▽

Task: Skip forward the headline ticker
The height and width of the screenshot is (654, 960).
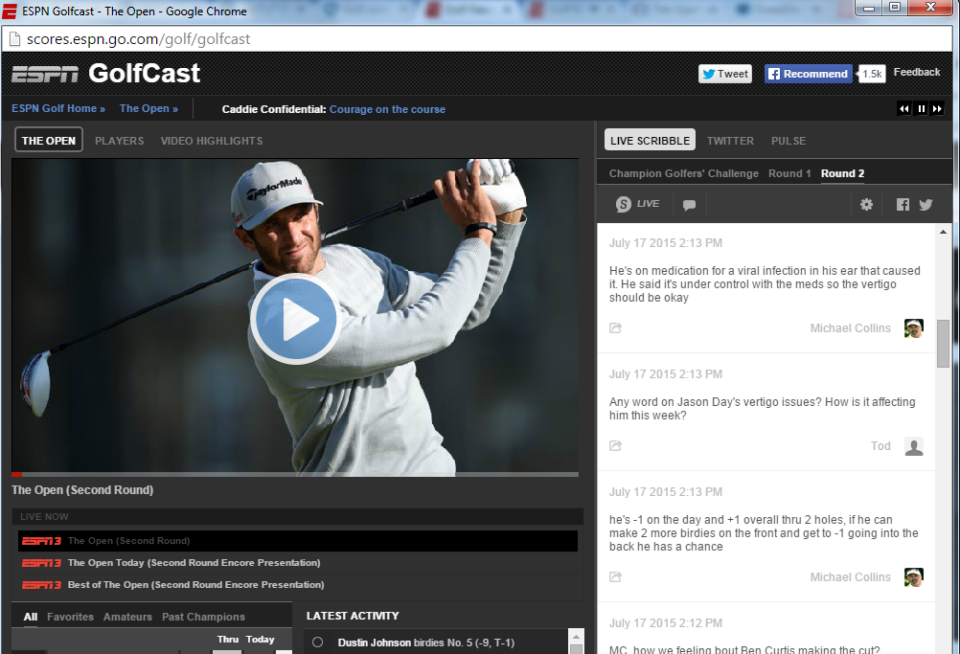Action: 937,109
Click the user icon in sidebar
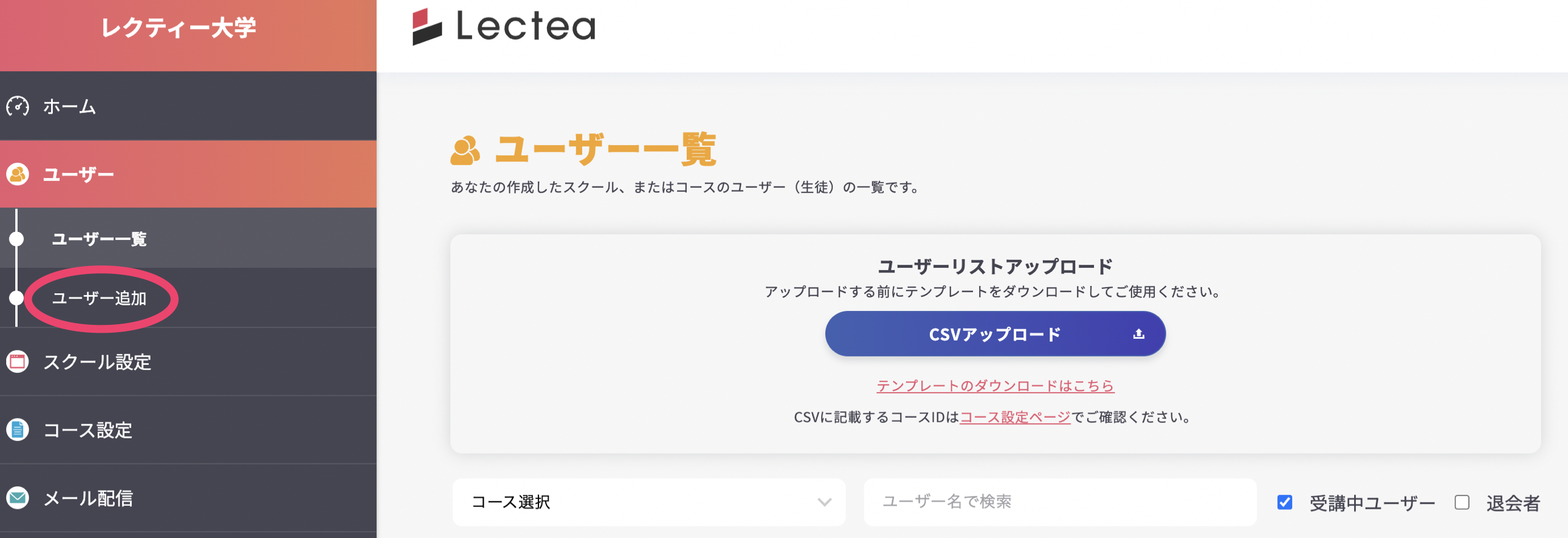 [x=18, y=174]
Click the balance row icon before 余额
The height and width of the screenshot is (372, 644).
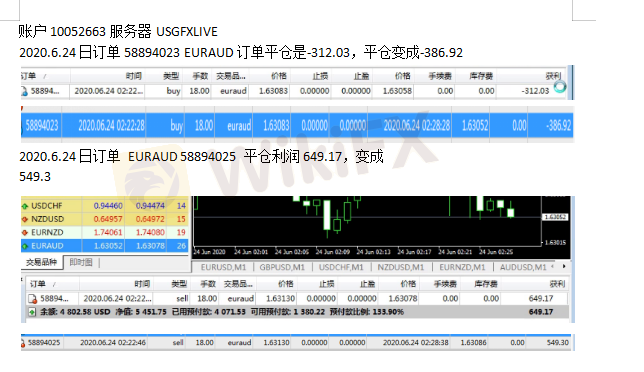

△
▽

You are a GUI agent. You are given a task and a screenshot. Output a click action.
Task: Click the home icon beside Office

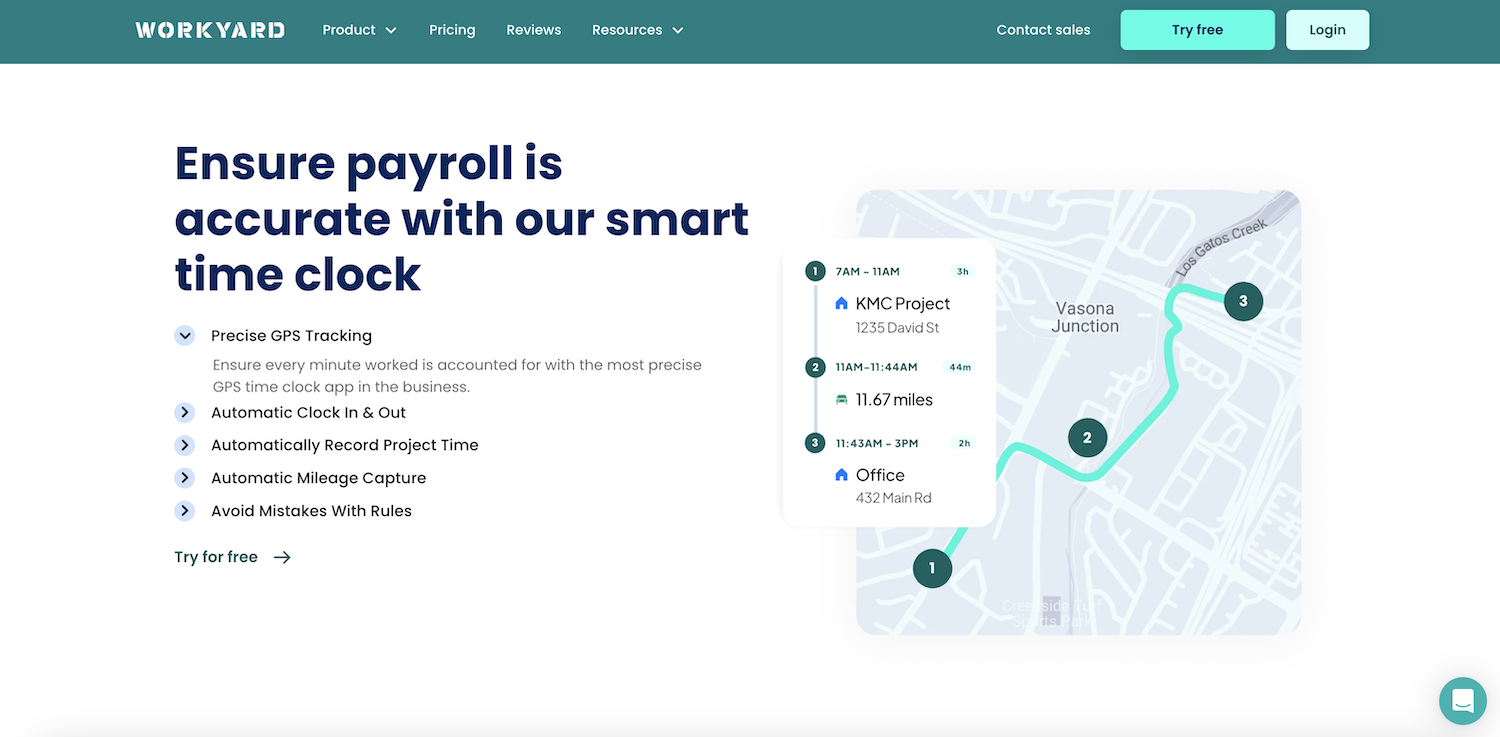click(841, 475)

△
▽

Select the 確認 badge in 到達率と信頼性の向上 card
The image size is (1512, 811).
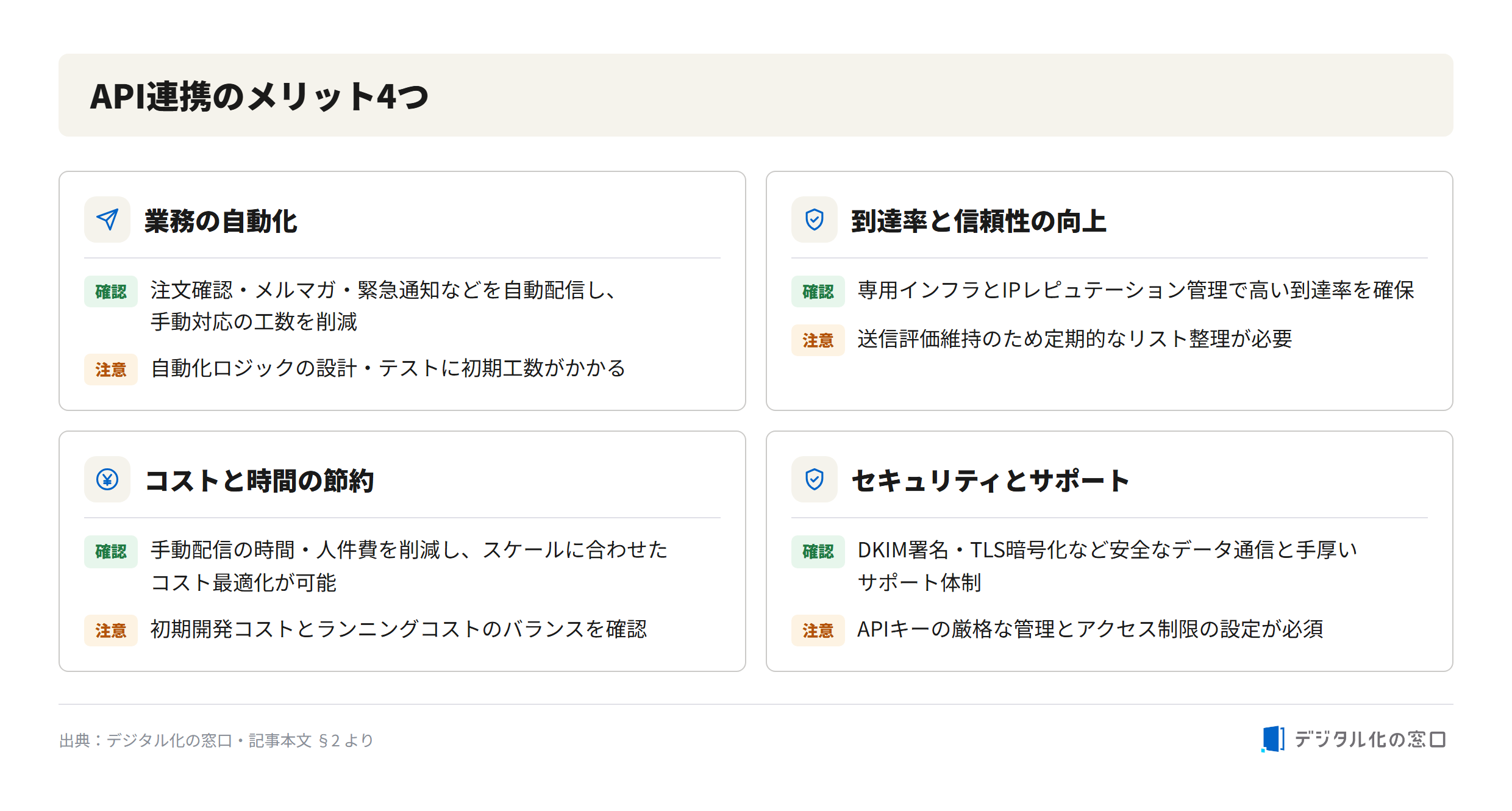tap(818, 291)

△

• [Task to complete]
Above are some entries; copy exactly the lines from the line with "Task: Skip forward the headline ticker" through the line with "The height and width of the screenshot is (372, 644).", both included, but none of the pictures.

• [Answer for this exercise]
Task: Skip forward the headline ticker
The height and width of the screenshot is (654, 960).
Action: 937,109
Click the user icon in sidebar
 [x=18, y=174]
Click the balance row icon before 余额
The height and width of the screenshot is (372, 644).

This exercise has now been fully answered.